- Selected extract:
The Daily Fix: Friday

In your evening wrap-up: Does the DAA chief deserve a bonus? How is Ireland so good at boxing? And shouldn’t they have called the movie The Anti-Social Network?

EVERY DAY, brings you a round-up of all the day’s news as well as the bits and pieces that you may have missed.

  • A major row is brewing between the government and the Dublin Airport Authority, after it emerged today that the DAA’s chief executive Declan Collier is due to receive €106,000 in bonuses for last year – which goes directly against government policy.
  • All but one of the 14 staff at the Rostrevor House nursing home have secured their statutory redundancy, P45s and outstanding wages, after all-day meetings between SIPTU and the home’s owners. There’s one employee left waiting – who happens to be the one who blew the whistle on alleged abuse there.
  • A 14-year-old boy is still being questioned by Gardaí in Rathmines this evening after allegations that he raped a girl, 15, at a nightclub there yesterday. The two were among 350 attending an alcohol-free disco in TramCo to celebrate the end of their Junior Cert exams.
  • Every little helps, but this will definitely make an impact. Tesco gave Ireland a major jobs boost today when it announced it would be creating 522 new jobs over the next twelve months.
  • The chief executive of NAMA says the banks are considering converting Ireland’s ghost estates back into greenfield sites – because they could make more money being used for agriculture than they could under development.
  • The government today published a new law that might just make us all better people. A new miscellaneous Civil Law bill includes Ireland’s first ‘Good Samaritan’ laws, which lessen the legal burdens on a stranger intervening in an accident or emergency.

- Information supplied:
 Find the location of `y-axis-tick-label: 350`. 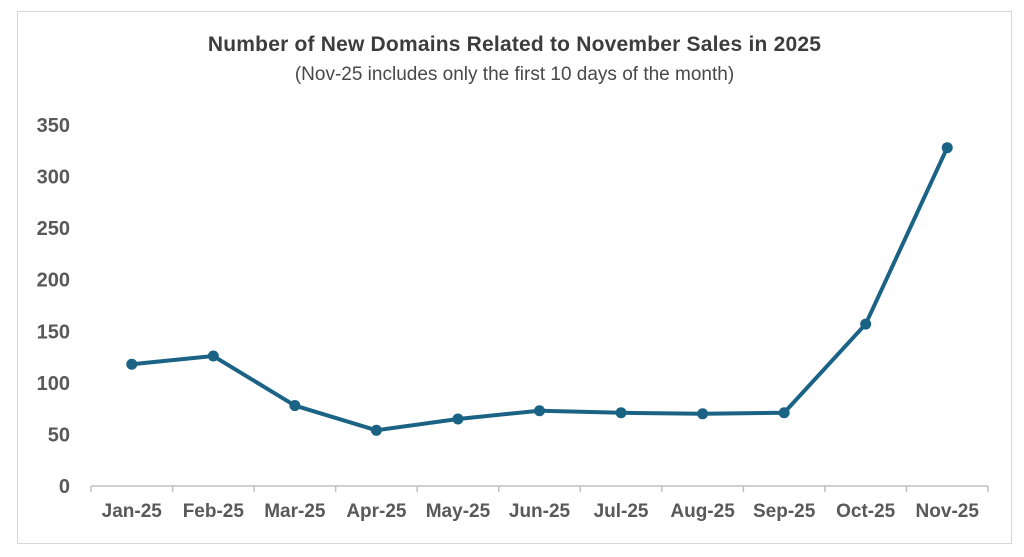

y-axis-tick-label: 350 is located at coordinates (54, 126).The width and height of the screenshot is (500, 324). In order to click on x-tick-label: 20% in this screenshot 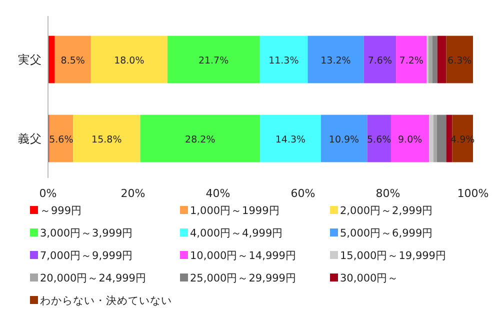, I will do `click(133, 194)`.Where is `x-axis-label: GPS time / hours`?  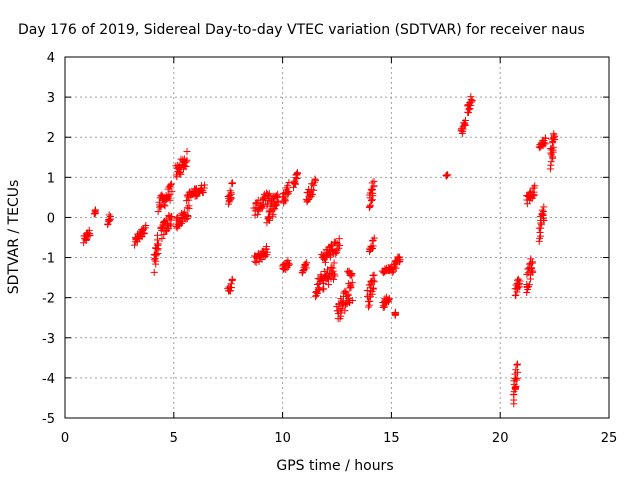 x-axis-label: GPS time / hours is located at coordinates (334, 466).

---

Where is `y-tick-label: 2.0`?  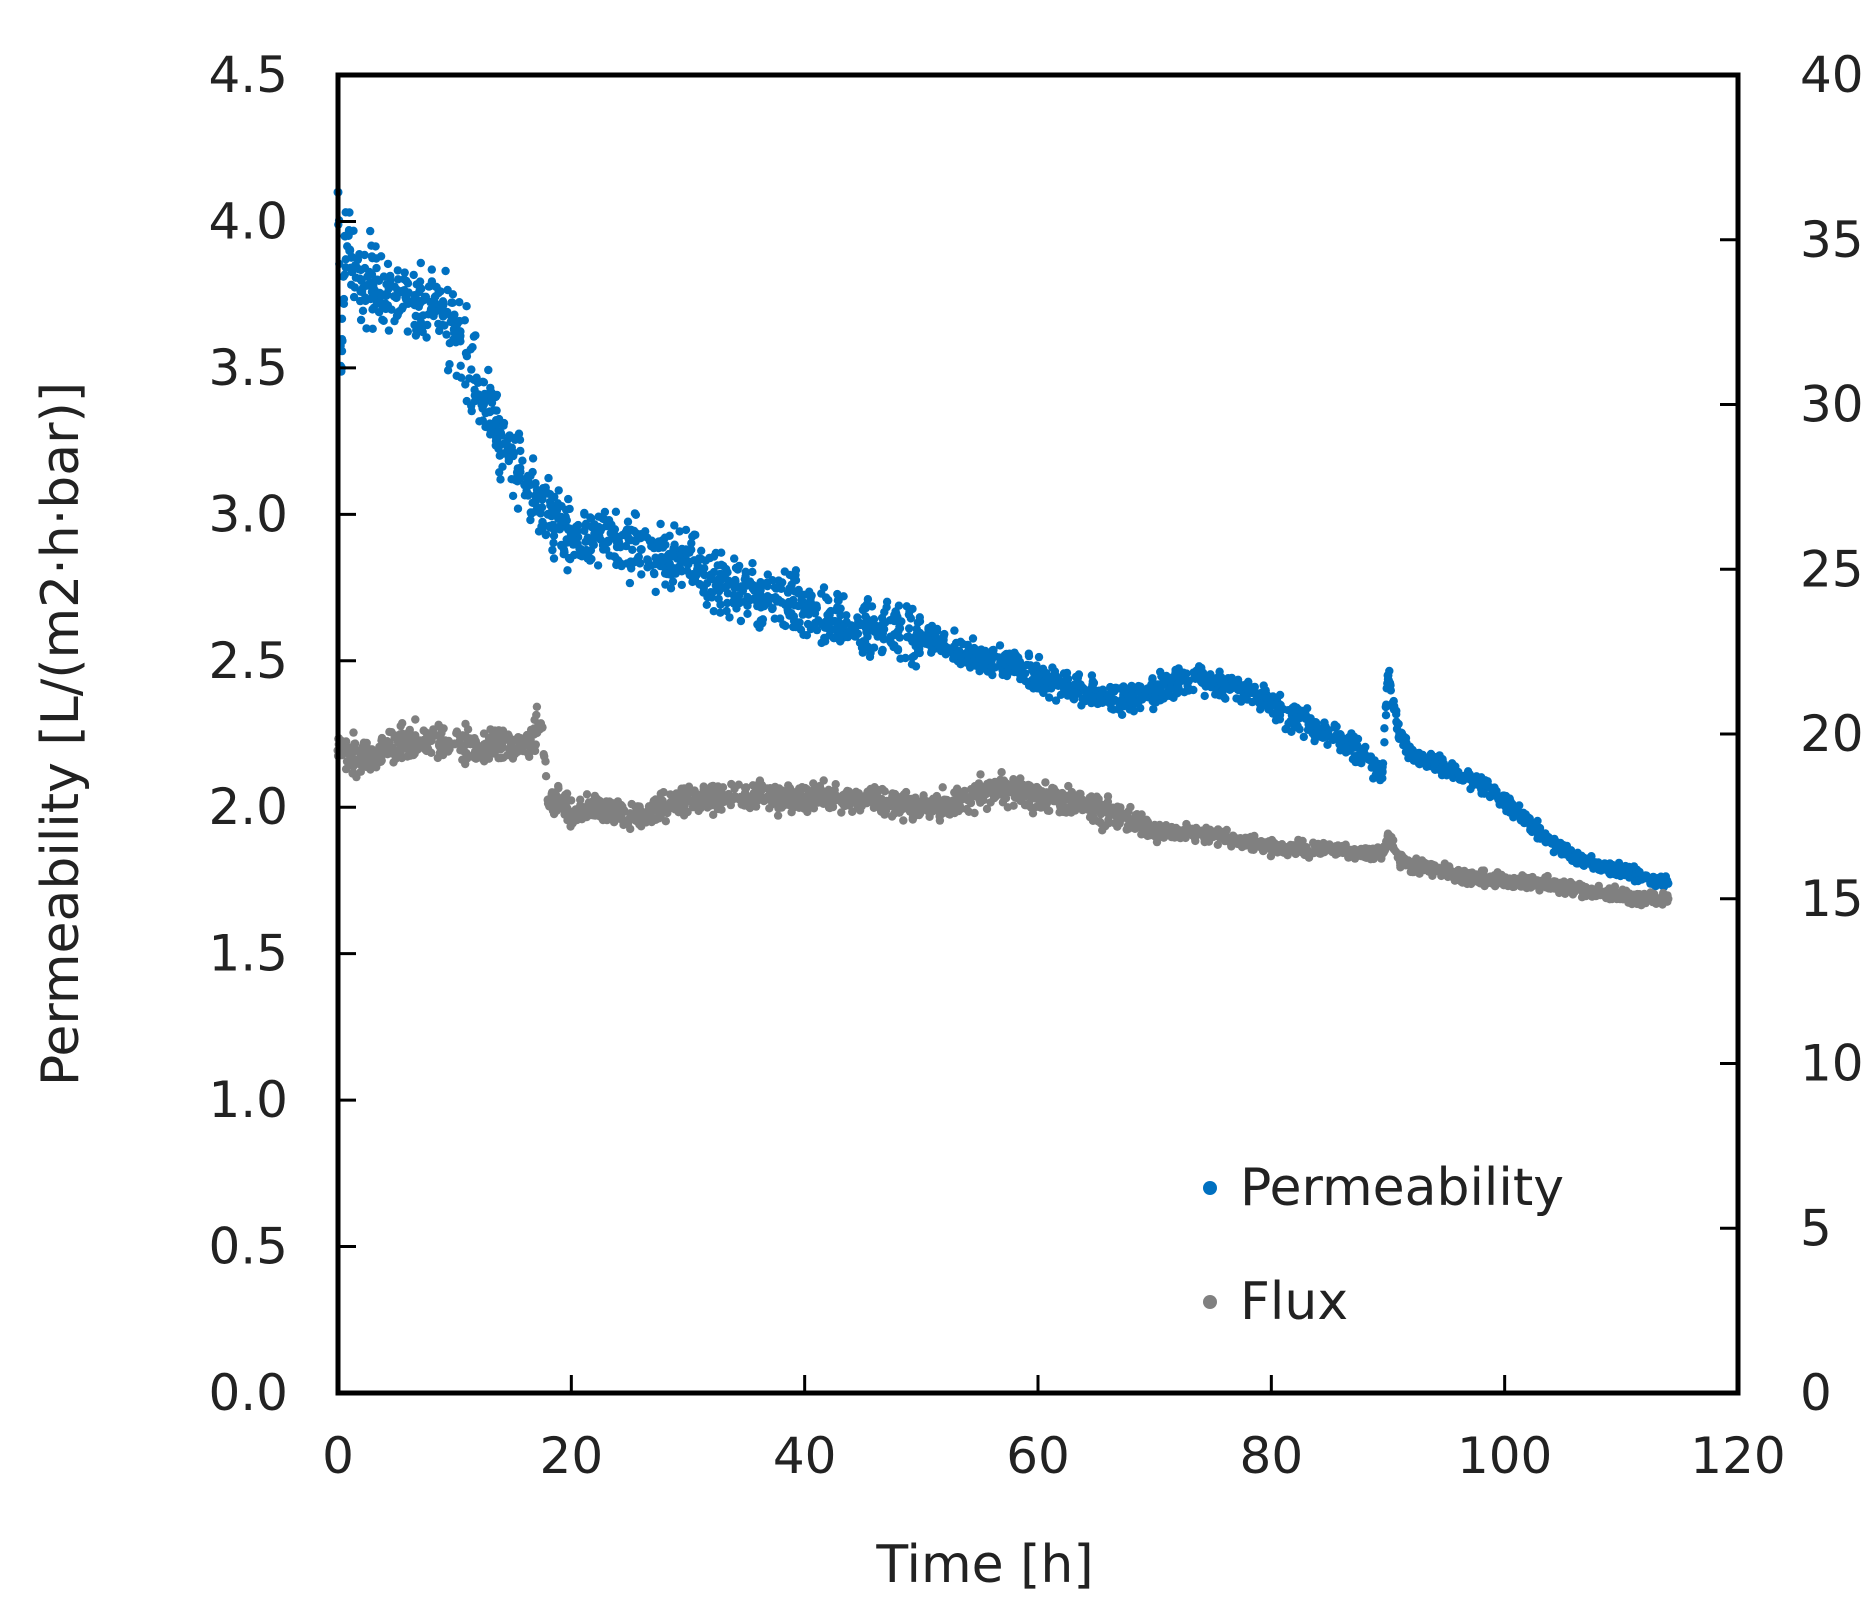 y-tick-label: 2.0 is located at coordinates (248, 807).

- Your objective: Please continue the Irish evening news round-up after its final item, about the Good Samaritan laws.

- Output for this task:
  • The country’s weather might still be terrible, but our boxers are giving us reason to smile – Ray Moylette and Joe Ward have both taken gold at the European Championships in Turkey. The lads at TheScore have been trying to reason why we’re so good at the noble art, and here are their conclusions.
  • The wet weather brings a pathetic fallacy for the banking sector though – both Anglo and Irish Nationwide bore the ire of Moody’s moodiness, when it put them both eight notches below junk.
  • European banking has a new supremo. Investors worldwide will hope that Italy’s new ECB chief Mario Draghi lives up to his nickname: ‘Super Mario’.
  • It looks like Croatia’s joining the EU in two years’ time. Welcome to the party, folks. Sorry we ate all the food already.
  • BeLonGTo founder Michael Barron has been writing for on how being a gay figure in the media – like presidential hopeful David Norris – means accusations about ‘targeting children’ are inevitable.
  • They really should have called the film The Anti-Social Network network, shouldn’t they? The Winklevoss twins are launching another lawsuit against Facebook and Mark Zuckerberg. (We’re looking forward to the next movie.)
  • Cork commuters be warned: the Jack Lynch Tunnel is closing on weeknights for up to six months. The NRA says it needs to perform vital maintenance.
  • Today was Geraldine Kennedy’s last day at work at the Irish Times. Her staff sent her off with a mock-up front page of the paper, featuring stories about her and her time there. If only they hadn’t released the mock-up as if it were the real thing
  • The Not Primate of All-Ireland and all-round Twitter superstar, Cardinal Brady, has been telling us about how to organise a campaign through social media. Be warned: his column does reference Bebo.
  • U2 play Glastonbury tonight, with their set kicking off at 10pm. It’s live on Setanta Sports, and might be worth watching – because there’s a giant protest planned, drawing attention at how Ireland’s biggest band are tax exiles.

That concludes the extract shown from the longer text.